Cantor, compositor, bailarino, ator, cineasta e até assoprador de apito, me entusiasmam.
E o que dizer de desenhista, pintor, escultor e cartunista?
O cartunista Fausto Bergocce é um dos mais sensíveis e criativos artistas do traço que conheço. 
Fausto está sempre com uma ideia nova nos fazendo pensar e rir.
Ele leva tudo ou quase tudo na brincadeira, mas sempre com olhar arguto, crítico. "Estou deixando um pouco de lado o cartum. Não é por nada, não. É que estou chegando neste mês de novembro aos 71 anos de idade. Quero relaxar mais", ele diz.
Fausto e eu acabamos de levar à praça o livro Histórias de Esquina. O prefácio é assinado pelo craque da batuta Julio Medaglia.
E como quem não quer nada, rindo, Fausto conta que acaba de gerar mais uma exposição com suas ideias e quer espaço para mostrá-la.. Trata-se de Reginópolis em Boas Mãos.

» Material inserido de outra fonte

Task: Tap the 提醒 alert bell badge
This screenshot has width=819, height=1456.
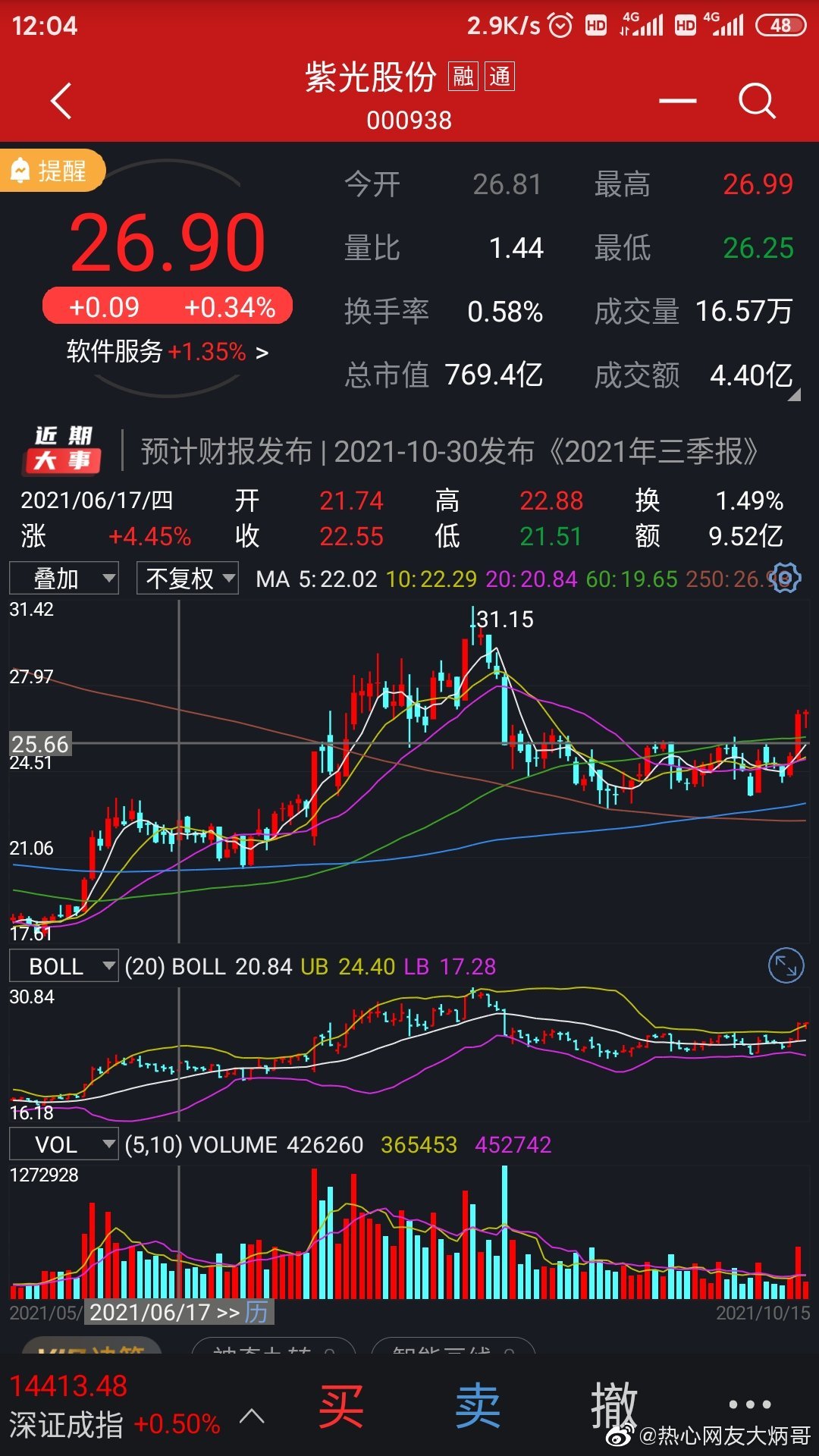Action: [x=50, y=171]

Já pelo título, posso afirmar que essa exposição dará muito o que falar. Não à toa, os 41 personagens nela enfocados são parte da nossa história recente. São eles: Rivelino, Oswaldo Mendes, Inácio de Loyola Brandão, Maurício de Souza, Júlio Medaglia, Paulo Carneiro, Lázaro Ramos, Vitor Nuzzi, José Augusto Lisboa, Assis Ângelo, Rubens Chiri, Alexandre de Paula e Caio Miranda, Trio Gato com Fome, Custodio Rosa, Santiago, Zélio Alves Pinto, Ridaut Dias Jr, Eulália Pinheiro, Odair Batista, Jose Ramos Tinhorão, Nani, José Maria Mayrink, Antonio Moura Reis, Hermano Henning, Oswaldinho da Cuíca, Xavier de Lima, Jorge Nagao, Carlos Alberto Barbosa, Dilené Barreto, Cris Tomaz, Anastácia, Fátima de Morais, Célia e Celma, Kydelmir Dantas, Ziraldo, Henrique Perazzi de Aquino, Edson Mauro, Levi Ramiro, Paulo Vitale, Valdek de Garanhuns, Fausto Bergocce, Solenne Deringound, Rômulo Nóbrega.

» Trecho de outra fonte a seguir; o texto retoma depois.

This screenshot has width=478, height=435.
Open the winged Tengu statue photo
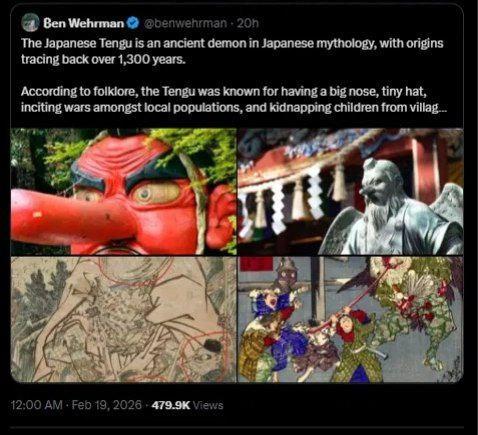tap(350, 192)
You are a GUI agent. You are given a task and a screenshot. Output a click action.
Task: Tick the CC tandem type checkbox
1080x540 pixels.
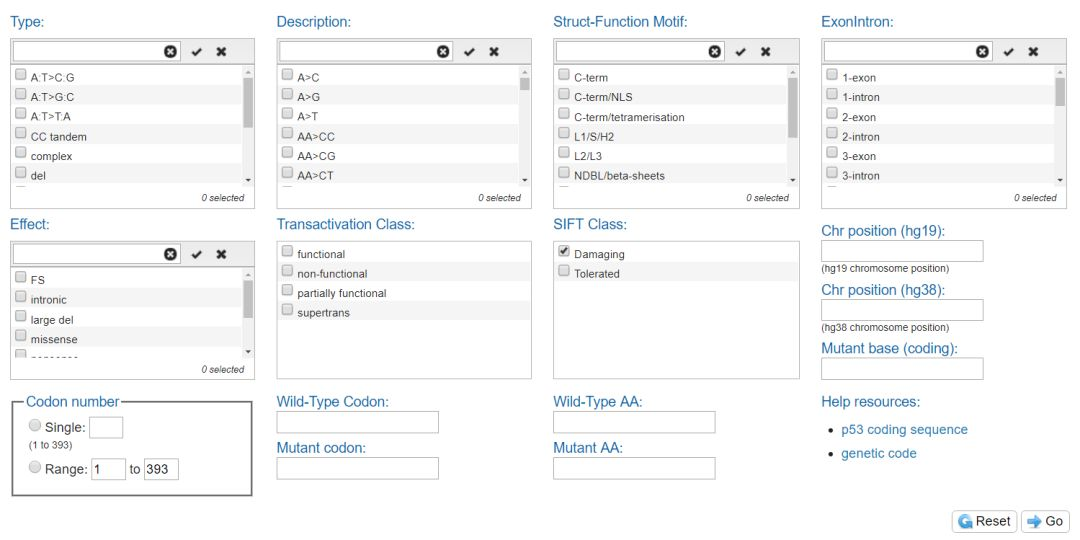click(x=21, y=135)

Todo o conteúdo da exposição Reginópolis em Boas Mãos, integrará o acervo Escola Municipal Regina Olinda Martins Ferro. "Nessa escola eu estudei e fiz boas amizades no meu tempo, digamos, de juventude. O mínimo que posso fazer é deixar essa exposição para que os novos alunos conheçam um pouquinho de São Paulo e do Brasil através dos seus personagens", finaliza Fausto.
Cá pra nós, essa exposição tem tudo para circular Brasil afora. É isso aí!
O município paulista de Reginópolis fica a cerca de 400km da Capital paulista.